Bâtaaaaaaaaaaaaaaaaaaaaaard !

Duke restera aussi le premier jeu en réseau de ma vie, utilisant la connexion Internet limitée à 5h par mois de ma sœur pour  jouer via Kali contre des mecs douze fois plus forts que moi, à voir des blaireaux tomber dans le piège d’un HoloDuke bien placé. Le jeu ne proposait d’ailleurs qu’un coop ou un DukeMatch, ainsi qu’un Capture The Flag si on possédait l’extension.

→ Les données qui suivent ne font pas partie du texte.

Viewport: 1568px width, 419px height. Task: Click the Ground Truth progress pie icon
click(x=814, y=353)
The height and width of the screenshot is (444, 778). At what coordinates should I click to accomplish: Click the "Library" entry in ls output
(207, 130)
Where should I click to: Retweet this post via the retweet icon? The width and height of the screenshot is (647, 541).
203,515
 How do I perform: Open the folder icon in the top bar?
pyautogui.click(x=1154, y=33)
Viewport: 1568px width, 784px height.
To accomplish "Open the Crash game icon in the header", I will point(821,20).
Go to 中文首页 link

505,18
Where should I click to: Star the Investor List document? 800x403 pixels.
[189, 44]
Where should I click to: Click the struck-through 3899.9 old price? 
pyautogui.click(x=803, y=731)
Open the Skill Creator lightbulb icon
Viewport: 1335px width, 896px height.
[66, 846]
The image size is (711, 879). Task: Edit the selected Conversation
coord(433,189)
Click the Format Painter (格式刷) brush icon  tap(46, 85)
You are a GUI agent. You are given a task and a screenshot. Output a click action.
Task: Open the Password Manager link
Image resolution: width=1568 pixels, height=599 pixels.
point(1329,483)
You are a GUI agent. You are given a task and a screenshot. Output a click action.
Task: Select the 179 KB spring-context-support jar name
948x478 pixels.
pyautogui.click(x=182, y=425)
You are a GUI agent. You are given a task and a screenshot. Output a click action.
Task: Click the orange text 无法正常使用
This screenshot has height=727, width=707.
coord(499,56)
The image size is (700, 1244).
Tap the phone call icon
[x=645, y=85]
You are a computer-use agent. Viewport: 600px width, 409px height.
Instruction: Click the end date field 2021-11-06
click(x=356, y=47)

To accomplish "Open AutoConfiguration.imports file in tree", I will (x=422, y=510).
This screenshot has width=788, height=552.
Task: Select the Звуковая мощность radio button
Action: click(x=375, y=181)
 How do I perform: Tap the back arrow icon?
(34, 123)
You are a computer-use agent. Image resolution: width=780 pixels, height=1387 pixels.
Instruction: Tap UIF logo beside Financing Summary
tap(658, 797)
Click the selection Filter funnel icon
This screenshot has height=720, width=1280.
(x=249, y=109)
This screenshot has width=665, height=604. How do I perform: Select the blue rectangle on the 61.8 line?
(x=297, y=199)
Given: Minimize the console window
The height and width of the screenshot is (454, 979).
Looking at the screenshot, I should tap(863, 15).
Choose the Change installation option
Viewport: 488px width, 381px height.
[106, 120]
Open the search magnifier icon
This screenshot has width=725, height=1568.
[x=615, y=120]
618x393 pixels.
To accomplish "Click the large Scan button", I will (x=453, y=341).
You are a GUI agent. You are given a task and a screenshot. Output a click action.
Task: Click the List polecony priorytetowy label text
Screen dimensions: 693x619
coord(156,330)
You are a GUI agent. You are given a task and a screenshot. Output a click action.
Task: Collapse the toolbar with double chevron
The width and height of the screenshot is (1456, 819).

Beaucoup de jeux utiliseront la licence par la suite, mais jamais aucun n’atteindra une telle maestria, à part peut-être le Time to Kill PSOne. Le seul véritable successeur se trouve être Shadow Warrior, jeu également bien barré reposant sur le même principe et le même moteur, transposant l’univers dans un Japon médiévalo-futuriste assez fendart (couper un ennemi au katana, miam)… Jusqu’à Duke Forever…

Jeu devenu mythique, je ne peux que vous encourager à le terminer avant d’attaquer Forever tant encore aujourd’hui il est exceptionnel. Il propose de purs moments de folie et un sacré challenge (le terminer dans le dernier mode de difficulté où les ennemis ressuscitent tant que leurs cadavres n’ont pas été réduits en morceaux à coup d’explosifs est un exploit) , et trouver toutes les références croisées au fil des niveaux vous occupera un bon moment. Un pack de textures est d’ailleurs disponible pour rendre le jeu plus agréable à l’œil, comme cela avait aussi été fait pour le premier Deus Ex.